Critics of this site will tell you that our issues with Whitlock are based in jealousy. I can assure they are not. Whitlock is at times an entertaining and thought-inducing columnist. Other times, his columns are met with an eye-roll and quick click to something else. His opinions are so lavishly contrarian I often find myself wondering where the real Jason Whitlock begins and the in-your-face street wise real talking media schtick ends.
Whitlock’s history with this site is lengthy and some of you know it. Many do not. He did an interview with us for Cardinal Corner and conversed via email several times, but when Coach Hoke left, the bottom began to fall out of our flimsy relationship. While he was never a “supporter” of OTP or used his influence to benefit us, he tolerated us. When Stan Parrish was hired that tolerance changed to intolerance quickly. We wanted to give Parrish a chance. We wanted to correct some of the things Whitlock perpetuated on a national platform that made our university look small time and childish and as a matter of fact were not true.

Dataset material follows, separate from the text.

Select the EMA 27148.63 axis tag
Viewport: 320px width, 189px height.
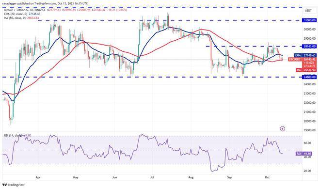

In the past several years, Whitlock has blocked us on Twitter, threatened to sue us over our Whitlock-themed satire, etc. We’ve never complained and in fact never made mention of it. The only reason I do so now is to show that it isn’t that we’re jealous. The exact opposite as a matter of fact. With all that from a national columnist directed at a (according to Whitlock) “little old blog”, you’d think I’d care. You’d think I’d use it to get our name out. I don’t. It’s not that I hate him. I don’t think about Whitlock at all. Though to see that sort of effort from a national media pundit at something I started does make me smile and tell me we’re doing something right. A dog doesn’t chase parked cars.
The reason why I run OTP is because it’s fun. It’s entertaining. It allows me the opportunity to express my views and opinions without an editor or owner telling me what party line to take. The site was started because the coverage of the Cards from the local media was disappointing and unworthy of the team. That has since changed. I don’t think it’s because of us, but I don’t believe that sort of mass change happens without OTP at least pushing the envelope a bit.
I don’t do this for awards. I don’t submit OTP for awards we aren’t qualified for. I don’t bitch and moan about The Star Press or the Daily News not respecting our site because we’re new media and showing them up. I don’t sit back and assume that because we’re the blog of record for BSU football, the rules about media relations, ethics, etc. don’t apply to us. Maybe if Whitlock had pirated space in the DN when I was a writer we would. Unfortunately, I had to find my own way and OTP’s own way without the misguided advice of a national columnist begging for attention and sympathy over an award he didn’t deserve in the first place.